# Exercise aim
Reproduce the opening lines of the records exactly, please, stopping after the line that contains "Close the Chrome".
Top of Data for processing
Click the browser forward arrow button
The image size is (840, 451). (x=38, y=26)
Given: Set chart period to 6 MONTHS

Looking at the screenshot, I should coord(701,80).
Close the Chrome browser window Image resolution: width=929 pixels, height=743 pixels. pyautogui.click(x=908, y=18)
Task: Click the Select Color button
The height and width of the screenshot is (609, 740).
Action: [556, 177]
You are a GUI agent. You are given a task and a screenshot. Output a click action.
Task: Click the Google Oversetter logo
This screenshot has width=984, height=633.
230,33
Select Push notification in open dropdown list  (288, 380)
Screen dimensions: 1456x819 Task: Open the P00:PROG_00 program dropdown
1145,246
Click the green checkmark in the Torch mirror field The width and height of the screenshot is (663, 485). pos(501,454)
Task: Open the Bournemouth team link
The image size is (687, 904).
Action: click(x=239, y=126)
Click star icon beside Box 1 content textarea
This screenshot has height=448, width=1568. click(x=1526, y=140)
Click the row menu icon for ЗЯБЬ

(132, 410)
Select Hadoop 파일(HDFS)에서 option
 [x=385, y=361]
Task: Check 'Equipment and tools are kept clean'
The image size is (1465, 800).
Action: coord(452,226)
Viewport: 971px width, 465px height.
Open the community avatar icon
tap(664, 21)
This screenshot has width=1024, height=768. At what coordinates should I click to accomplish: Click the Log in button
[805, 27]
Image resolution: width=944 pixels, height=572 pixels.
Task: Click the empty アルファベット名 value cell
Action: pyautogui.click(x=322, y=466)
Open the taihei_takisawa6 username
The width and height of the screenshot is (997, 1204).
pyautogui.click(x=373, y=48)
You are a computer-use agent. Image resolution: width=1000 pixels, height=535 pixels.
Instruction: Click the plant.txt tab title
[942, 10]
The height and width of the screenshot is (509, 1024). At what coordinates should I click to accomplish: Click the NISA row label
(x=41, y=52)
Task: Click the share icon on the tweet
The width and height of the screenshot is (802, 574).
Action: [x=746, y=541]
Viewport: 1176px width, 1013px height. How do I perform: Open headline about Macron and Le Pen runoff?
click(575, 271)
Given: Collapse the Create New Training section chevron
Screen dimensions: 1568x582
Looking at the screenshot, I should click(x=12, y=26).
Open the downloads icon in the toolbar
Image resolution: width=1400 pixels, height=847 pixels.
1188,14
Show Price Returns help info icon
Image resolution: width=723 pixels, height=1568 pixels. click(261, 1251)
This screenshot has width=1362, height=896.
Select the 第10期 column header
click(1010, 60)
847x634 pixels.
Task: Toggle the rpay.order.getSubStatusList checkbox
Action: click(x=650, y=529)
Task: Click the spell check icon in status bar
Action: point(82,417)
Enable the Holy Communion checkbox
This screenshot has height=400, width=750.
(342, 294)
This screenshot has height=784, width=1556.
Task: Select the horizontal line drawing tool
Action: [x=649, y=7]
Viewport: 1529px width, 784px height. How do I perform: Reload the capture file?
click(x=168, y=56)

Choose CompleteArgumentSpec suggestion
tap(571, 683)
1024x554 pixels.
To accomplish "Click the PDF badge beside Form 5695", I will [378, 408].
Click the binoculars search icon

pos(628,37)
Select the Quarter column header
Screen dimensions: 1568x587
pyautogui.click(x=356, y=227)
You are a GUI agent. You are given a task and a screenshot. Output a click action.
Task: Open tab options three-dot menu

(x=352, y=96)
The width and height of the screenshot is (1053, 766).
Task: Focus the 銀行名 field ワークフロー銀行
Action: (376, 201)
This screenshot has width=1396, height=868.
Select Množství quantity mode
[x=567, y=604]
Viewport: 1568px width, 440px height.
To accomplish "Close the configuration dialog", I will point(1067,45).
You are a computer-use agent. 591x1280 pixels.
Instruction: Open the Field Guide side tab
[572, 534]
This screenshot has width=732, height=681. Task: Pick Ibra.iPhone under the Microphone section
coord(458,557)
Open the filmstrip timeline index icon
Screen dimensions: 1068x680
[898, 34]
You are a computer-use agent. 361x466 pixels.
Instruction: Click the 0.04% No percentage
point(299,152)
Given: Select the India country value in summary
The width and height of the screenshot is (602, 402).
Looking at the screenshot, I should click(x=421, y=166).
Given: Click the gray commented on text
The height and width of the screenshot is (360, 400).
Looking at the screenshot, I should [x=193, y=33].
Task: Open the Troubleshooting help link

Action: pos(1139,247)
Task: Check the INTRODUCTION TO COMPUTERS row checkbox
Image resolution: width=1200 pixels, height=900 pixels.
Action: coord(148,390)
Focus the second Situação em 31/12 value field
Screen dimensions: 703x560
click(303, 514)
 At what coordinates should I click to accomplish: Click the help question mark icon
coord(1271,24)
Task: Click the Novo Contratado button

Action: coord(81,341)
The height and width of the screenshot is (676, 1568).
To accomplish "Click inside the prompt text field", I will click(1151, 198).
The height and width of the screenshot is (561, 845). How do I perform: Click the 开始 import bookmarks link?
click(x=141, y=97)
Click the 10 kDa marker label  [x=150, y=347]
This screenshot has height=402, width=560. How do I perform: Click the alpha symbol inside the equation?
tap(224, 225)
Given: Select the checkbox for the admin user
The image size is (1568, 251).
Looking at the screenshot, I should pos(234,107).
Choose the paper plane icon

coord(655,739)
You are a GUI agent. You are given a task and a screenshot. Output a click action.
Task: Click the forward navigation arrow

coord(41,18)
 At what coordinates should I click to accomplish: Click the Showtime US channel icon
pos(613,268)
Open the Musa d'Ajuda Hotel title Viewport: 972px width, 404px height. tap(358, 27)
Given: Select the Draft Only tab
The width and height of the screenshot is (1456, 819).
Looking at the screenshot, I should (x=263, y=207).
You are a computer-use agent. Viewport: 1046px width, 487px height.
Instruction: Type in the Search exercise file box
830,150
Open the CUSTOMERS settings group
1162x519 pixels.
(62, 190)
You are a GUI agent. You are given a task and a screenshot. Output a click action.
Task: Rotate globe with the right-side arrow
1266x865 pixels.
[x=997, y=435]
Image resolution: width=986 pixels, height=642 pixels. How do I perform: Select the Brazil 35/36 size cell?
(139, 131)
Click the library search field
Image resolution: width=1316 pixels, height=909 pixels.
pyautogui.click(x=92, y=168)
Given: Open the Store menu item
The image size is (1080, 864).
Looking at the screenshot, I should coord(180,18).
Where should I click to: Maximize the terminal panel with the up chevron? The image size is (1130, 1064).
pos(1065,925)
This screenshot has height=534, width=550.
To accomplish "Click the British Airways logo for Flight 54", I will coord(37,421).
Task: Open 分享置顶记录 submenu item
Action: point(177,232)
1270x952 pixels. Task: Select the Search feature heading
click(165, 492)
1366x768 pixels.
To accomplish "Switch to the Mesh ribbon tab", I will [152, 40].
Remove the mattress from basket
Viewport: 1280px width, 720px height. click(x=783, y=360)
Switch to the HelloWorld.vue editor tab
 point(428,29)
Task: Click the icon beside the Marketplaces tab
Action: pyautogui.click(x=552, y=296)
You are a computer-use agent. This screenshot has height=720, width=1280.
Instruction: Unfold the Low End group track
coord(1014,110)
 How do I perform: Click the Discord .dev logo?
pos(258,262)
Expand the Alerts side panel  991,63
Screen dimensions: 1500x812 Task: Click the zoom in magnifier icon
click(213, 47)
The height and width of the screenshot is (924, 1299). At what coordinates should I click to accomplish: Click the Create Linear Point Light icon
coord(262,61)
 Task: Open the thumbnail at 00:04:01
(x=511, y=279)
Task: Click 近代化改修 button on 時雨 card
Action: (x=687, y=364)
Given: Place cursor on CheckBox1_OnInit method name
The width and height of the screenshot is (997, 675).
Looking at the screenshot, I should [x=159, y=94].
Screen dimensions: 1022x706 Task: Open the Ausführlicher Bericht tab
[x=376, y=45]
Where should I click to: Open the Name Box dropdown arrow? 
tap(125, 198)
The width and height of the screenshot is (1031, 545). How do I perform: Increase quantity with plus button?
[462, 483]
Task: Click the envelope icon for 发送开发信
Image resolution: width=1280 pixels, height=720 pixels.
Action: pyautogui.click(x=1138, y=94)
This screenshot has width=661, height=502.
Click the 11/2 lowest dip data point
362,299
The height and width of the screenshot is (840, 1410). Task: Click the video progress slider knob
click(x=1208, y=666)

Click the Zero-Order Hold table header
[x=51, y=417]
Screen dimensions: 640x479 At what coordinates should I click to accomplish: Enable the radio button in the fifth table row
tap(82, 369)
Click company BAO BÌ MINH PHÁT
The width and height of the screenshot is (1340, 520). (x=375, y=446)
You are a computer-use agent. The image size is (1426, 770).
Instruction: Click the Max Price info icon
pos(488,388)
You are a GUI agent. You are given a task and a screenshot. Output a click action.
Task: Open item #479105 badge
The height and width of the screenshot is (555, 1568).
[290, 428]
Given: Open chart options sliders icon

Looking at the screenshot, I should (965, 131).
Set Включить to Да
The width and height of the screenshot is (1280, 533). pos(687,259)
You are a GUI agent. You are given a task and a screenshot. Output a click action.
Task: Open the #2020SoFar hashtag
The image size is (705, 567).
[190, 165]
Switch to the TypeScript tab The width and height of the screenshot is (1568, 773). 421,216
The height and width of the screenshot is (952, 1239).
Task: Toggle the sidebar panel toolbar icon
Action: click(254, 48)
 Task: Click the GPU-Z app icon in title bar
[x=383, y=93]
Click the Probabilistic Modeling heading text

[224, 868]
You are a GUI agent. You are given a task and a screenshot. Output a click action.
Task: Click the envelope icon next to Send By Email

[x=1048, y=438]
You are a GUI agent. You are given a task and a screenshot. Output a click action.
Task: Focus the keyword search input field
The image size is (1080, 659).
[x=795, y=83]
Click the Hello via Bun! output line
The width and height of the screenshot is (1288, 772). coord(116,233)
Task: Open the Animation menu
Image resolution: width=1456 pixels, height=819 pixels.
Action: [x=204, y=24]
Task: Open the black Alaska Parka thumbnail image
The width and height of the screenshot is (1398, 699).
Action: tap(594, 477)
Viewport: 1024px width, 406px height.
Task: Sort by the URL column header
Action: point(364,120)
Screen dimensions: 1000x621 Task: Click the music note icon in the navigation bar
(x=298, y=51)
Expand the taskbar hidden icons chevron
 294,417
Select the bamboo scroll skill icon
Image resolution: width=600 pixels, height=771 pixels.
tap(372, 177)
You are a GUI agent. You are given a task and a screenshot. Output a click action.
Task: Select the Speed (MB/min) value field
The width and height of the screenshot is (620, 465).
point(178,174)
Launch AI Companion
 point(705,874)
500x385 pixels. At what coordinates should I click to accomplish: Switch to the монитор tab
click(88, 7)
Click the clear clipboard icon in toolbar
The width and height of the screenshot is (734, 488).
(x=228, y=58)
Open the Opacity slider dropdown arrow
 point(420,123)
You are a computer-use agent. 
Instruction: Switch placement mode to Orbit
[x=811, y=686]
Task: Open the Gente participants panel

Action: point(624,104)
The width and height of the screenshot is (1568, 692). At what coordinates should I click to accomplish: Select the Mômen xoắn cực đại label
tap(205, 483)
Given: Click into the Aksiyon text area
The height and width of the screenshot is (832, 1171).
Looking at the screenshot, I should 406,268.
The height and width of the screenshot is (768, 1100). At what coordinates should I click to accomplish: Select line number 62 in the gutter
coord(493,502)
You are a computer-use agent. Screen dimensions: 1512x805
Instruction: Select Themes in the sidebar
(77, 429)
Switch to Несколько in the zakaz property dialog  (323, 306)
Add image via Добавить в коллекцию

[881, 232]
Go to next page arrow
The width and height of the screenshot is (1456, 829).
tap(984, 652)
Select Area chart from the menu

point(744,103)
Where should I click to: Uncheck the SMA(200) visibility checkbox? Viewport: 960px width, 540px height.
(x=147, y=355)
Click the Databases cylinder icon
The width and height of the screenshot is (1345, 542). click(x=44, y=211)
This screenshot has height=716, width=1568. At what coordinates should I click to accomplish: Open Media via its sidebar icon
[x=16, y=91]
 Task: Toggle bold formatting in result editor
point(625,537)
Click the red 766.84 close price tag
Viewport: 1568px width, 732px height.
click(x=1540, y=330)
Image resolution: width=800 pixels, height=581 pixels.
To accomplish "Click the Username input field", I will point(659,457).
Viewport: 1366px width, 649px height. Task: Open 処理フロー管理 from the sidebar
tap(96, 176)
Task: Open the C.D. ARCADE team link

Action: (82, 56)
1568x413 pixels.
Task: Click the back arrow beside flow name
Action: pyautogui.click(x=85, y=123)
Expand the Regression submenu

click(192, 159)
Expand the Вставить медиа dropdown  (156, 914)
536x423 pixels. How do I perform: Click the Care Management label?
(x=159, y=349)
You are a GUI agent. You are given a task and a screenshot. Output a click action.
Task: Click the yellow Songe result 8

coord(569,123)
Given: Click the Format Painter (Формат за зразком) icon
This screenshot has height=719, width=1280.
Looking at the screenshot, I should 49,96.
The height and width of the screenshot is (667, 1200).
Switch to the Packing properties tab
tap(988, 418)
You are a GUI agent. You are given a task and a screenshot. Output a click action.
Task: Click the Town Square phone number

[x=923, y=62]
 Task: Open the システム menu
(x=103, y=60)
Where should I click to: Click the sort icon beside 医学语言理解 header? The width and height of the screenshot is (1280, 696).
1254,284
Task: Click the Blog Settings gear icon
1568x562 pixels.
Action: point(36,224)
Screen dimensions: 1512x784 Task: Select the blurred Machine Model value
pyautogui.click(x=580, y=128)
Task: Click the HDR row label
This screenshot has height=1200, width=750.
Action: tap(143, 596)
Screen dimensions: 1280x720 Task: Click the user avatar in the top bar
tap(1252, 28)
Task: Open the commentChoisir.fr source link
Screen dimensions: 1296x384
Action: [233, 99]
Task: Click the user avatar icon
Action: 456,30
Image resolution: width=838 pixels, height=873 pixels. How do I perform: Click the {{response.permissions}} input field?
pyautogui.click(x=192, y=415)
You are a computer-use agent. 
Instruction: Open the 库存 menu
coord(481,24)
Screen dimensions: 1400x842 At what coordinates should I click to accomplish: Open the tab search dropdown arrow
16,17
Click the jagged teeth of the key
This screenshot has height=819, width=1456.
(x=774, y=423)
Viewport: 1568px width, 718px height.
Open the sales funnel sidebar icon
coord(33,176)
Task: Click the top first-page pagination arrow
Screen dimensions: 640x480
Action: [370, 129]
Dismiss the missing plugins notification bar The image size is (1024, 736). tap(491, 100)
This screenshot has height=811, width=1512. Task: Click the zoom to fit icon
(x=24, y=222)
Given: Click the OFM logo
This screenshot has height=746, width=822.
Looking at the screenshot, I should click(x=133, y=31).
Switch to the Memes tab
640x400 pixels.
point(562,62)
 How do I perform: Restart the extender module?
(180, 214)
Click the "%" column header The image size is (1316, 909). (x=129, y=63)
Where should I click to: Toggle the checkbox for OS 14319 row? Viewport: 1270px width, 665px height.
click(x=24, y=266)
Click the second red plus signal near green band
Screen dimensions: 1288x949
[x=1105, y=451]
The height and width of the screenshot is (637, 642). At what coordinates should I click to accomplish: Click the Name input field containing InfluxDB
Bottom of Data for processing
# Output of the task
Click the browser forward arrow button
The image size is (840, 451). (x=38, y=26)
Given: Set chart period to 6 MONTHS

Looking at the screenshot, I should coord(701,80).
Close the Chrome browser window Image resolution: width=929 pixels, height=743 pixels. pyautogui.click(x=908, y=18)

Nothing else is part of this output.